▸ ESTRATTO

•••

Vi ricordate Fabio Refosco, artista di riferimento per la tappa vicentina di Suitcase Project allo Spazio Rizzato di Marano Vicentino?
Qui le info sul progetto: Suitcase Project: una mostra itinerante da Spazio Rizzato e qui la cronaca della presentazione: Invito al viaggio: Suitcase Project va in scena da Spazio Rizzato
Ora ve lo presento attraverso la sua ricerca artistica e qualche domanda!
Fabio Refosco
Fabio Refosco (1968) vive e lavora a Trissino, in provincia di Vicenza. Si forma da autodidatta qualche tempo dopo la maturità, iniziando un percorso graduale che lo porta a sperimentare diverse tecniche pittoriche e svariati materiali.

•••

▸ MATERIALE FORNITO
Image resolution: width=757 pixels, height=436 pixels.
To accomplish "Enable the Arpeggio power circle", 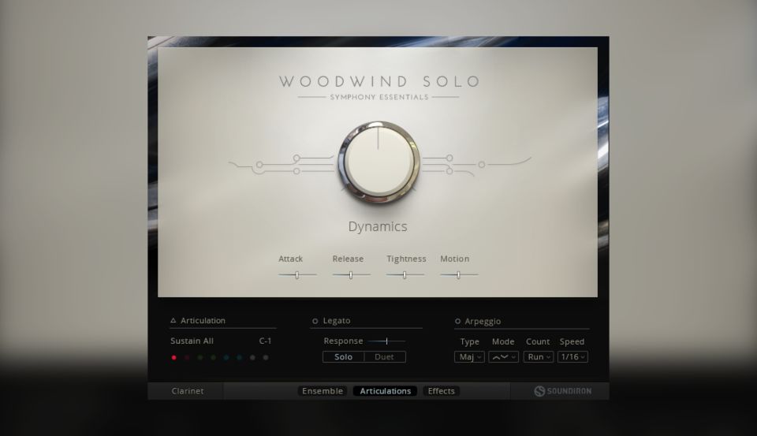I will 458,321.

•••

▸ DA RISOLVERE
Scrivi il seguito dell'estratto su Fabio Refosco, cominciando subito dopo la sua ultima frase.

▸ RISULTATO
Matura così una certa consapevolezza dell’aspetto più pratico legato alla ricerca del fare arte, fino a trovare, a metà degli anni 2000, i medium prediletti nella carta e nell’inchiostro, sottesi a tutti i processi creativi del suo fare gestuale.
Lavora le materie prime con resine e componenti chimiche per ottenere la resa di volta in volta desiderata e manipola le stesse con il supporto di attrezzi non tradizionali, quali corde, lastre, anelli per bolle di sapone… sottoponendole a contaminazioni continue con altri materiali (cemento, acciaio specchiante, plexiglass) e strumenti (video, lightbox), in un mix equilibrato di causa, effetto e casualità.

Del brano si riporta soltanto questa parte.